Aerate the wort: You can aerate the wort by shaking or stirring the fermenter vigorously for a few minutes. This will help to ensure that the yeast will have enough oxygen to grow and multiply.
Seal the fermenter: Once the yeast has been pitched, seal the fermenter with an airlock or stopper and allow the fermentation to proceed.
The timing of when you pitch your yeast starter can impact the final beer. Pitching the yeast when the wort is too hot or too cold can cause off flavors or slow fermentation.
Additionally, the amount of yeast you pitch can also impact the final beer, overpitching can lead to a lack of character, and underpitching can lead to a slow or stuck fermentation.
It’s recommended to check your yeast starter’s gravity and volume before pitching it into the main batch, to make sure that the yeast is healthy and active, and to adjust the volume of the starter accordingly to match the desired pitching rate for your beer.
Pros And Cons Of Using DME In A Yeast Starter
Convenience: DME is easy to use and store, and it eliminates the need to create wort from scratch.
Consistency: DME can result in a more consistent final product compared to using wort from a previous batch.
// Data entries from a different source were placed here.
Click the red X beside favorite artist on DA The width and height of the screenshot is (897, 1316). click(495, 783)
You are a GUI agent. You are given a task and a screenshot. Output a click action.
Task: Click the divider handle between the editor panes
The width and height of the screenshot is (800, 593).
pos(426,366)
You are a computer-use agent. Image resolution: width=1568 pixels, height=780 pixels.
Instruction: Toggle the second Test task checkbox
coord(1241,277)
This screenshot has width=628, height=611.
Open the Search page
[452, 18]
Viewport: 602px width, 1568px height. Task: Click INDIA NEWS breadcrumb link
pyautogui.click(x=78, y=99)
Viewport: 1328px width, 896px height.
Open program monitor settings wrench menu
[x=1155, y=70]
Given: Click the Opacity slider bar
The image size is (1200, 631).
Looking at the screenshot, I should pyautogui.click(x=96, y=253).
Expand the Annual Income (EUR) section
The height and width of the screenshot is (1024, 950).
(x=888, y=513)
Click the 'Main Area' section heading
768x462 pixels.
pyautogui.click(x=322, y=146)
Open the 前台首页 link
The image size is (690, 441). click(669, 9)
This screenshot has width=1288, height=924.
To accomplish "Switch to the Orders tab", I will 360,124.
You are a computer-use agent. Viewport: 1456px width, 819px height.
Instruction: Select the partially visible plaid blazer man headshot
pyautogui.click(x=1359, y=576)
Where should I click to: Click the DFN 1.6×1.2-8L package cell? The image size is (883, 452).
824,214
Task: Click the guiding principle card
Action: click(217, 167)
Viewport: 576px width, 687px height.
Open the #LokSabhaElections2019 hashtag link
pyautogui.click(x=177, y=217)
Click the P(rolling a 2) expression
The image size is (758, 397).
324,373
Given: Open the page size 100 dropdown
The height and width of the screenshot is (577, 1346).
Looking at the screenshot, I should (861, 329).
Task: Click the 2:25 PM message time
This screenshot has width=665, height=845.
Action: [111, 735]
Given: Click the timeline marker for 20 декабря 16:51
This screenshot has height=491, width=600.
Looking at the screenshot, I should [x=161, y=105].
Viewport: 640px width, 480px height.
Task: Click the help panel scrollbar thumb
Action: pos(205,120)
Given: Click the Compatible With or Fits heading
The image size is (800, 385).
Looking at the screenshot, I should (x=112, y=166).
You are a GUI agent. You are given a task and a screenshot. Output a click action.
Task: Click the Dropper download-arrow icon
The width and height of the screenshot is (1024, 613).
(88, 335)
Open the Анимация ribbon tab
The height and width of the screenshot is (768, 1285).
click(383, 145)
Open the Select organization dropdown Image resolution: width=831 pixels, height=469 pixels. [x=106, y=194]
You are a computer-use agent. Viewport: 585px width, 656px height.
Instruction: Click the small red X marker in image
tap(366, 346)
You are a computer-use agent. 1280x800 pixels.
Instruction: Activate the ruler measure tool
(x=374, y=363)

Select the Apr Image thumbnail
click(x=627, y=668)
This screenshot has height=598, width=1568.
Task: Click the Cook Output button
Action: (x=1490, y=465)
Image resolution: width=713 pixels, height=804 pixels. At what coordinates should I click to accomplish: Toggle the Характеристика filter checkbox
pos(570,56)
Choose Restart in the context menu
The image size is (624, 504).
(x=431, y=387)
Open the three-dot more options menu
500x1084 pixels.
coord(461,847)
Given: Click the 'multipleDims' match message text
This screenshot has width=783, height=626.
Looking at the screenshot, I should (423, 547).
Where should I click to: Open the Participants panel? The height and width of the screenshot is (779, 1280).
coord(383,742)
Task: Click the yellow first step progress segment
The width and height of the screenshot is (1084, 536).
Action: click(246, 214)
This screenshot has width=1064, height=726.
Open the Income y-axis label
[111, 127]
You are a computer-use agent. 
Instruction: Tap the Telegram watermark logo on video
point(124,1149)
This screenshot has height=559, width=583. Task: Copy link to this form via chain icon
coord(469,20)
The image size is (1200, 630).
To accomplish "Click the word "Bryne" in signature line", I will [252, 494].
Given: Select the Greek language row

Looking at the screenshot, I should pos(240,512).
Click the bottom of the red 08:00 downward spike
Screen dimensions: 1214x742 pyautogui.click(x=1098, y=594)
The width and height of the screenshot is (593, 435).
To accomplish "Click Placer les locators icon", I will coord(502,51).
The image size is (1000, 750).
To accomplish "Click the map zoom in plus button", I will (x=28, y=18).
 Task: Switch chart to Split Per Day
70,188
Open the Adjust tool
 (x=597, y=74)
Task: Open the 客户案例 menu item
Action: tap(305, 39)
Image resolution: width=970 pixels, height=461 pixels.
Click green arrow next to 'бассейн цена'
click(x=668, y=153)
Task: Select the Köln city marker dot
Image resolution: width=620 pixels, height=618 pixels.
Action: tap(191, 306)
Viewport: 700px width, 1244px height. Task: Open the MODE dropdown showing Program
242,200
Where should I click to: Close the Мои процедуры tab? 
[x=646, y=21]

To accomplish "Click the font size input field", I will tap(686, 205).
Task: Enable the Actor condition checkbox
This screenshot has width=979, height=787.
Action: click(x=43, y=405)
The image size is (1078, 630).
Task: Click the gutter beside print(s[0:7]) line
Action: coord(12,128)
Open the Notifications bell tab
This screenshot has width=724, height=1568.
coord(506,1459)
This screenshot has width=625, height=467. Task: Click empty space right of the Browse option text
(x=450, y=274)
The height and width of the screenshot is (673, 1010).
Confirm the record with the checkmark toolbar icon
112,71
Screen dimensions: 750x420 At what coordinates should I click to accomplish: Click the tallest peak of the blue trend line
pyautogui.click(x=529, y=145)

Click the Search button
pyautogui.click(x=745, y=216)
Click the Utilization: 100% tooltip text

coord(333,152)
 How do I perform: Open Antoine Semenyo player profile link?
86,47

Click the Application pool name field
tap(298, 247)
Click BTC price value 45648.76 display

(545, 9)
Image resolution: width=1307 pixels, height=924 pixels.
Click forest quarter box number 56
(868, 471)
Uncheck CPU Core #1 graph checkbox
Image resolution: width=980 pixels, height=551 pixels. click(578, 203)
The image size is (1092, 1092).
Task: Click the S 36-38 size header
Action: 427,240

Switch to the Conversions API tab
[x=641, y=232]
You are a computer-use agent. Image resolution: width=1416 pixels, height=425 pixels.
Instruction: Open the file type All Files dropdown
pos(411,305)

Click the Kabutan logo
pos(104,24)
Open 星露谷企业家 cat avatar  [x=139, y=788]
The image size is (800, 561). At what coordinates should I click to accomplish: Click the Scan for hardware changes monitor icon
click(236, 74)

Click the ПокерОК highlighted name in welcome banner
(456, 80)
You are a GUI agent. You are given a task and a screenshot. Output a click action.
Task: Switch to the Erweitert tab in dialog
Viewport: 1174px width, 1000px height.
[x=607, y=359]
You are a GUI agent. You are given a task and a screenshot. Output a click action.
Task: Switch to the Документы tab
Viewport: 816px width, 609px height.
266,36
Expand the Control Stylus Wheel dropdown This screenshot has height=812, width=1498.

Control: DME allows for more precise control of the wort’s specific gravity, which can help to predict the final alcohol content of the beer.
Yeast health: DME provides the yeast with the necessary sugars and nutrients to grow and multiply, which can lead to a stronger and healthier yeast population.
Nutrient deficiencies: DME may not provide all the necessary nutrients that yeast needs, which can lead to less efficient fermentation or other problems.
Cost: DME can be more expensive than using wort from a previous batch, especially if you purchase small quantities.
Limited options: DME is limited in the types of malts it can produce and therefore the variety of yeast starters that can be made.
Lack of control: DME is a pre-made product, so brewers have less control over the final yeast starter’s flavor and color.
In conclusion, it is possible to make a yeast starter without DME by using other sources of fermentable sugars such as wort from a previous batch or malt extract syrup.
However, using a DME can provide convenience and consistency in the brewing process, as allow for more precise control of the wort’s specific gravity.
Additionally, DME can provide the yeast with the necessary sugars and nutrients to grow and multiply, which can lead to a stronger and healthier yeast population.
DME can be a useful tool for making yeast starters, but it’s important to consider the trade-offs and how they align with your goals as a brewer and to understand that DME can be a good option in some situations but not all, and that is a good balance between using DME and other alternatives can provide the best results.
The most important thing is to sanitize all equipment thoroughly, control the temperature, be mindful of the wort gravity, and aerate the wort.